Jon Blandford Bridge to BU“These last few years of educational disruption have been difficult, especially for students who experienced it in high school,” said Dr. Jon Blandford, director of the Bridge to BU program and a faculty member in the English Department.
“We thought an intensive four-week bridge program would help better prepare students, and we wanted to give them a chance to get familiar with campus before there are 3,000 students here. We wanted to connect them with offices and personnel across campus and help them make some social connections, because that is essential to a successful college experience. And it feels like we met those goals.”
Thirty-three of the 38 students who completed the four-week Bridge to BU program earned a GPA of 2.0 or better and are eligible to enroll at Bellarmine this fall—an 80 percent pass rate.
The average improvement on the writing assessment in the English course was 10 percent, Blandford said. In math, 91 percent of the students improved their scores, with an average improvement of 15 percent. Before Bridge to BU, only one student placed above College Algebra; by the end of the program, five students did.
“Given how well-prepared and eager to learn so many of these students are, I’m pleased that we were able to create a meaningful pathway for them to access Bellarmine,” Blandford said. “What a win for them and for Bellarmine.”              
Olivia Williams of Louisville, who plans to study criminal justice and political science, said Bridge to BU provided a good introduction to Bellarmine, a refresher on math skills and tips on how to write college papers. “I also left with a whole group of friends,” she said, “and now I know what dorm life is like.”
Twenty-one percent of the Bridge to BU students arrived from out of state, with eight states represented.
One of those students, Christian Mattern of Erie, Pennsylvania, intends to major in Computer Science and participate in cross country. He said he chose Bellarmine because he wanted to see a different part of the country and had a positive experience when he visited campus.
The most valuable part of Bridge to BU, he said, was the experience of being on campus early and getting to know people. “When the fall semester starts, I won’t be someone who came from seven hours away that nobody knows,” he said. “I know what each building is called and where the various classrooms are.
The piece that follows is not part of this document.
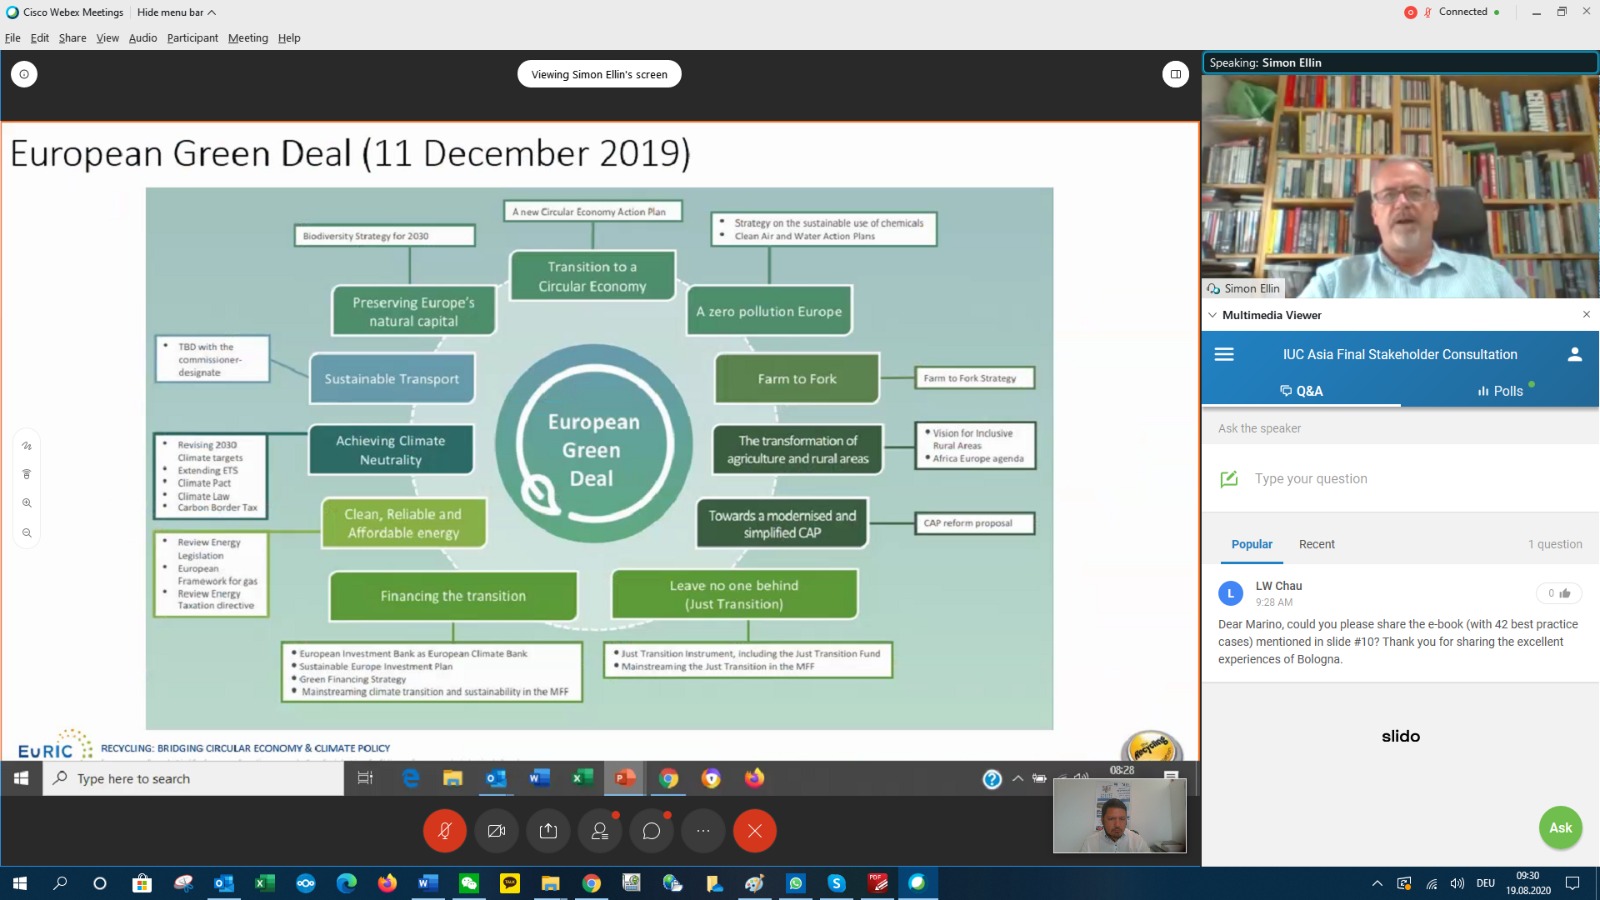
Task: Collapse the Multimedia Viewer panel
Action: pyautogui.click(x=1213, y=315)
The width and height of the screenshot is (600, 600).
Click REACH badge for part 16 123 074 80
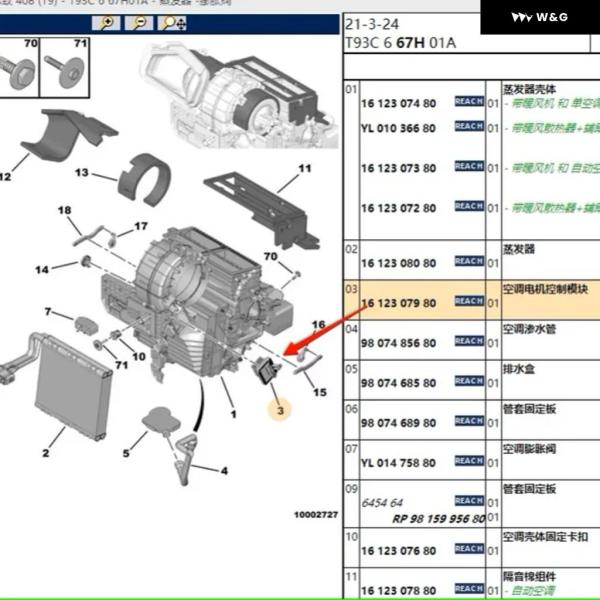[x=469, y=102]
I’m confident that I won’t be stressed.”

Student Success Academy

During the Student Success Academy, 16 students worked on time management, organization, academic reading and writing, and study skills, said Student Success Retention Specialist Chelsea Brown.
Thirteen students enrolled in IDC 101: The Successful College Student, while three students who were dually participating in the Early Entry Business Program took Accounting 101 and/or Business 103. Students also participated in academic seminars specific to their chosen majors.
The Academy is open to incoming students who have a high school GPA of 2.75 or lower or a composite ACT score of 20 or below. Priority admission is given to students of color, first-generation college students and students from limited-income households.
“Our students did great academically, with the average GPA after summer classes at 3.3,” Brown said.
She said the program provides incoming students with a valuable introduction to college life before the semester begins.
“The students are now familiar with campus, have made some friends, and most importantly, they have multiple faculty and staff who are already on their team when they arrive in the fall,” she said.
“I think the other valuable part of the program is that they have a better understanding of the academic requirements for college. They took a class for credit, so they know what it's like to do real college-level work. Now there will be no surprises about the amount of time, dedication and work it takes to succeed because they've already started practicing.”